→ Exercise prompt
Give the listing below as a JSON list of strings, one string per line, from the line containing "At what (x,y)" through the end of the listing, skipping blank lines and leaving out the pictures.

***

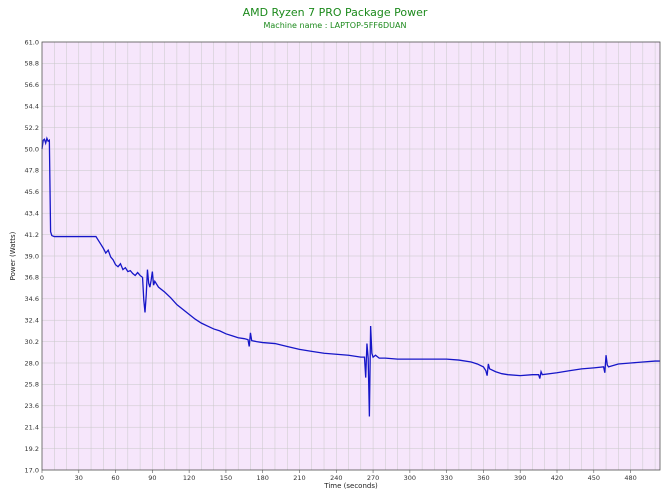  Describe the element at coordinates (13, 256) in the screenshot. I see `y-axis-label: Power (Watts)` at that location.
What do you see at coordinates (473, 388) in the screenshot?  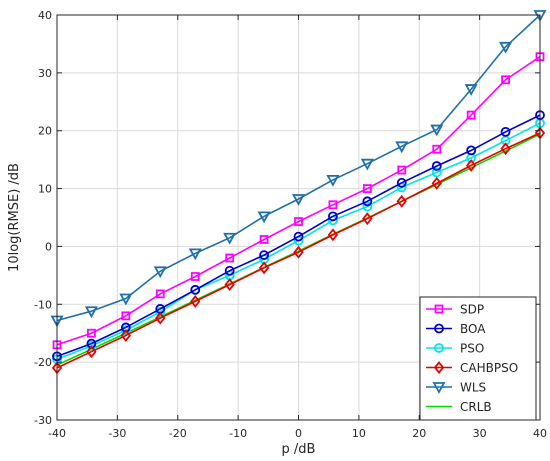 I see `legend-label: WLS` at bounding box center [473, 388].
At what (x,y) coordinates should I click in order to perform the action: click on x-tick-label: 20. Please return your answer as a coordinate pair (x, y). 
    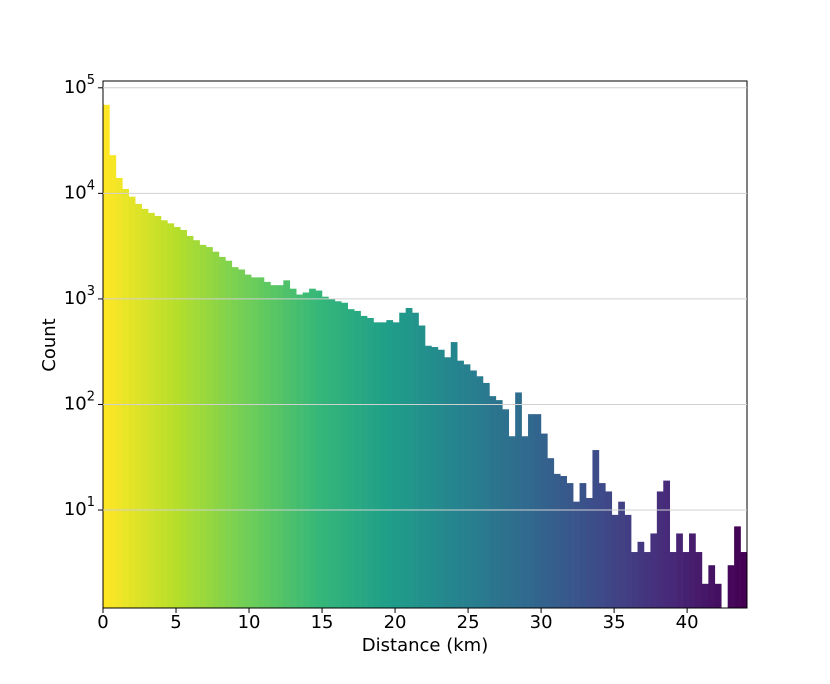
    Looking at the image, I should click on (396, 622).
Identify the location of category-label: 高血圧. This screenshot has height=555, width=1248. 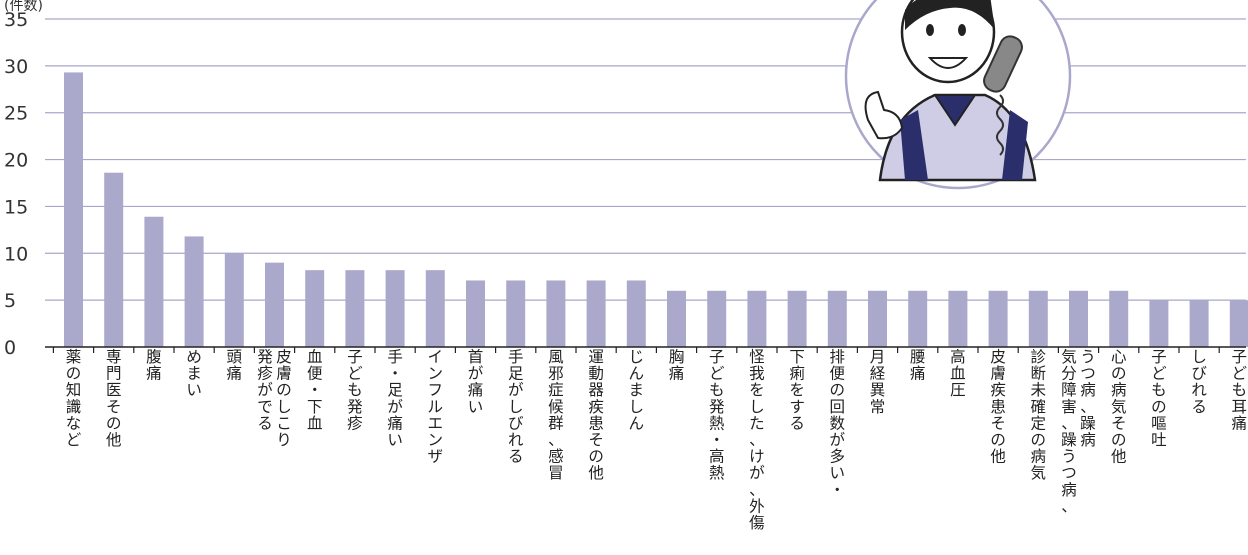
(958, 374).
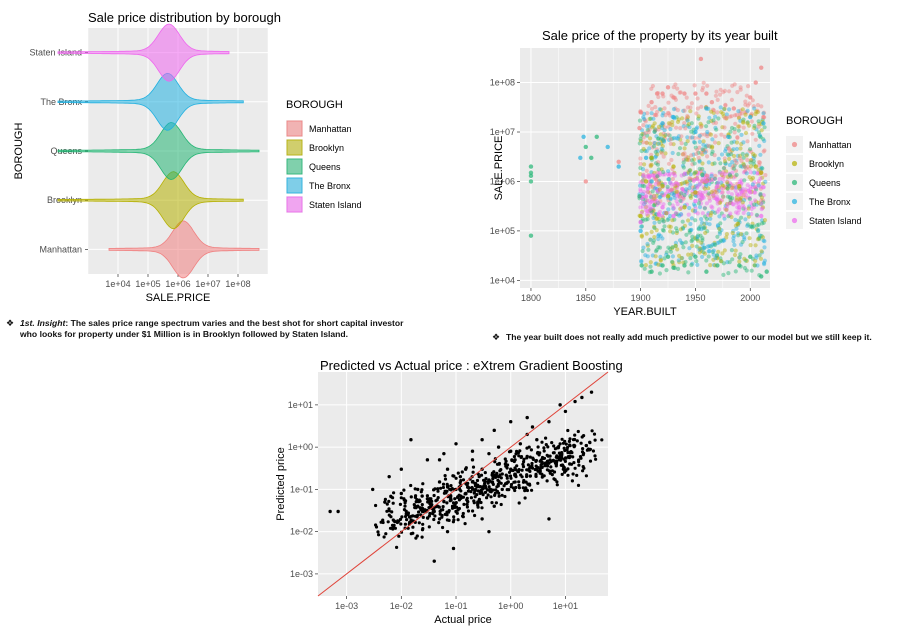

***

→ Task solution
[
  "At what (x,y) coordinates should I click in order to perform the action: click on x-tick-label: 20. Please return your answer as a coordinate pair (x, y). ",
  "    Looking at the image, I should click on (396, 622).",
  "Identify the location of category-label: 高血圧. This screenshot has height=555, width=1248. ",
  "(958, 374)."
]